# I don't want to be a writter....



## Duncan21 (Mar 1, 2012)

Hello everyone hope your day is going fantastic. I suppose some of you are a little confused as to why I titled my post on a writing forum in such a way. Well to be honest I never wanted to be a writer and most days that opinion stays the same. But as soon as life gives me some breathing room I feel an odd need to write things down. To make up stories for my kids and to write about random prompts that enter my head. On the advice ,strong arming, of my loving wife I came to the internet. I never plan on becoming a millionaire, I just have fun dabbling. Thanks for taking the time to read my ramblings.


----------



## candid petunia (Mar 1, 2012)

Welcome to WF, Duncan.


----------



## Nickie (Mar 1, 2012)

Welcome to the forums, Duncan.


----------



## Potty (Mar 1, 2012)

No one else going for the obvious jibe? Really? Come on Backward Ox, don't let us down! (I'm too cowardly)

Welcome to the forums! Nice to see a new face.


----------



## Duncan21 (Mar 1, 2012)

I know I left the door door open far enough to drive a Mac thru. Don't be afraid to crack some jokes. My skin is more then thick enough to take it.


----------



## Sam (Mar 1, 2012)

What's a 'writter'? 

Welcome, nonetheless.


----------



## bazz cargo (Mar 1, 2012)

Hello Duncan,
See the gremlins are out early this year.
Welcome to the forum.


----------



## Potty (Mar 1, 2012)

Sam W said:


> What's a 'writter'?



Heh, I honestly thought the Ox would be in there first with: "I don't want to be a writter" 'Just as well'

But maybe I'm just idolising too much.


----------



## The Backward OX (Mar 2, 2012)

Actually, I thought he was rather clever, with his "leave the door open enough to drive a Mac(k) through."


Welcome, writter.


----------



## Baron (Mar 2, 2012)

Potty said:


> Heh, I honestly thought the Ox would be in there first with: "I don't want to be a writter" 'Just as well'
> 
> But maybe I'm just idolising too much.



If you think the XO worthy of adulation then you really need to get out *a lot* more.


----------



## Potty (Mar 2, 2012)

Baron said:


> If you think the XO worthy of adulation then you really need to get out *a lot* more.

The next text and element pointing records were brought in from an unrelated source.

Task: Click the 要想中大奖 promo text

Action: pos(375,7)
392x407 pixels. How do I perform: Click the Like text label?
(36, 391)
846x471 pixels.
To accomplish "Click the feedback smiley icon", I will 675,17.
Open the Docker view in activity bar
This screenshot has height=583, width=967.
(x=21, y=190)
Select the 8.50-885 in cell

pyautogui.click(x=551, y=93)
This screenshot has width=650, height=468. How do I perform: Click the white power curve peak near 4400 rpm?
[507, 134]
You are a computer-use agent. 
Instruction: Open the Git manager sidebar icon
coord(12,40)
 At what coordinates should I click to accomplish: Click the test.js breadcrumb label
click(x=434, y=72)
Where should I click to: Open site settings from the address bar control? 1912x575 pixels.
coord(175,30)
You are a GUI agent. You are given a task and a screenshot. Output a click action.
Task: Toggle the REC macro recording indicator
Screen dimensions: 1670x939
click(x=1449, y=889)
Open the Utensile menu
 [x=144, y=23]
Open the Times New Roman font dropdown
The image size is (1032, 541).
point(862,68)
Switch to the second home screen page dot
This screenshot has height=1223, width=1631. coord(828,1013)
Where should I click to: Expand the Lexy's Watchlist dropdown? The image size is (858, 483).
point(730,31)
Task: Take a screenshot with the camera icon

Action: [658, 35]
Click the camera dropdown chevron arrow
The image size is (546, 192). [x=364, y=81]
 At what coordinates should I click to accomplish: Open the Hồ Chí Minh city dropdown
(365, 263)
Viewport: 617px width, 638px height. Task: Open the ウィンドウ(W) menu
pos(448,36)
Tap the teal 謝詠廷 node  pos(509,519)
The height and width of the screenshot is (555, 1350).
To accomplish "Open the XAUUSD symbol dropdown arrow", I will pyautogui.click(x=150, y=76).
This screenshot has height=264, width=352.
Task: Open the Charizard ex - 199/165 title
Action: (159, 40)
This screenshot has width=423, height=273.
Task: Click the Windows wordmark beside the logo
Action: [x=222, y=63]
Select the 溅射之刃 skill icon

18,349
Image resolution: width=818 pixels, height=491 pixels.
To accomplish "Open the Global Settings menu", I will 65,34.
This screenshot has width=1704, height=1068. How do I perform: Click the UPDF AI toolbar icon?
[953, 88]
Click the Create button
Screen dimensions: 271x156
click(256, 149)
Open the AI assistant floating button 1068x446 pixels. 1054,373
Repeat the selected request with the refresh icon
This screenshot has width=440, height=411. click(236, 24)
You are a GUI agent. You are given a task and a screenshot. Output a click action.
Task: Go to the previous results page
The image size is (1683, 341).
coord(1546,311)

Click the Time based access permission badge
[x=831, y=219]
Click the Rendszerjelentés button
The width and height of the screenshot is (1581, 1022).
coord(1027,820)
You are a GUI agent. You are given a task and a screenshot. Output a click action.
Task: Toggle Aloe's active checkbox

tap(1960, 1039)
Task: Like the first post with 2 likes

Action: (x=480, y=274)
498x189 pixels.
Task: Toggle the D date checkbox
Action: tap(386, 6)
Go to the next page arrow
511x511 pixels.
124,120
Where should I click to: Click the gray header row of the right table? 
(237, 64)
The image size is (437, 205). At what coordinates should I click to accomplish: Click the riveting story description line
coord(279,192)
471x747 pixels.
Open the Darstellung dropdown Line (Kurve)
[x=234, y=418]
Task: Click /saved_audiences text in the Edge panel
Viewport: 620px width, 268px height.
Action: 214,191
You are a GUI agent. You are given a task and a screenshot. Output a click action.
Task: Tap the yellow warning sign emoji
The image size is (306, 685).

Don't get the bold thing, but I know what I like and I like to be punished!


----------



## Hawke (Mar 2, 2012)

Hi, Duncan. Welcome to the community. 


And Potty? That's TMI, dude. [Laughs]


----------



## LaughinJim (Mar 2, 2012)

Hello Duncan,

Glaring misspellings are merely brightly lit decoys for those who wish to waste their barbs at crafty writters and lowly critters in the night. Who does Miss Pelling think she is anyway?

Welcome to the forums but beware this tower of babel.


----------



## RedSky (Mar 7, 2012)

Welcome, I just joined WF too. I hope you enjoy this website as much as I am


----------



## Bachelorette (Mar 7, 2012)

Duncan, misspellings aside, your post title reminded me of a quote by Stephen Elliott about my sig buddy Charles Bukowski:

"He [Bukowski] made me want to be a writer and for that I'll never forgive him."

Anyway. Welcome to the Forum~


----------



## iykewifey (Mar 8, 2012)

am new too,, welcome.


----------